It is taken as fact that Afghanistan is the graveyard of empires—an isolated, medieval land removed from history, unconquerable and ungovernable. It is a trope that many in the media endlessly parrot (including Maureen Dowd, who just today described Afghanistan as “a place where battle has been an occupation, and preoccupation, for centuries”). The Telegraph, in fact, published in 2010 a handy (and entirely relevant) guide to the invasions of Afghanistan, going all the way back to Alexander the Great. Even serious treatments of the country focus on Afghanistan’s “medieval” character.

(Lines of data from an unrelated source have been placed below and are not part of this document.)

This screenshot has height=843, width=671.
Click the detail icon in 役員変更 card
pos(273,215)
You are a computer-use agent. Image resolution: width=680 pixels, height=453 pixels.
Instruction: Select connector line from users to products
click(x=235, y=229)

This trope, despite its prevalence, is, like many such tropes, wrong. The history of Afghanistan is not of a place set apart from the rest of the world, a sort of geographic black hole. Going back to the 11th century, Afghanistan has been successfully ruled (and occasionally conquered) by the Ghaznavids, the Qarakhanids, the Chaghatay khans, the Timurids and the Moghuls. From the early 18th century onwards it was governed mostly by local, indigenous rulers and dynasties. That Afghanistan was able to avoid being subsumed within the British or Russian empires in the 19th century (like its neighbor, Iran) is more of a historical accident than a sign of its utter impregnability. And rather than a violent, anarchic land out of time, Afghanistan was for much of the 20th century a relatively stable, functioning—if decidedly third-world—country.
(There was an international conference of academic historians held in Kabul in 1978. Think about that. Afghanistan was normal and modern enough only 34 years ago that a bunch of professors could fly there, stay in hotels, eat at restaurants and hold an academic conference. Hardly the stuff of a centuries-long preoccupation with violence.)
The problem with this trope, beyond its inaccuracies, is that it colors how we understand the current situation in the country. Rep. Walter Jones yesterday said, in a Congressional hearing on US military action in Afghanistan, that “…there is one thing we cannot do, and that is change history, because Afghanistan has never changed since they’ve been existing.” Such a view (which is by no means uncommon) completely distorts the picture of Afghanistan’s history. Afghanistan has changed; not just over centuries, but in the last thirty years. To deny this fact is to misunderstand everything that has gone on there. Most importantly, it is to misunderstand our (i.e., America’s) role in this process.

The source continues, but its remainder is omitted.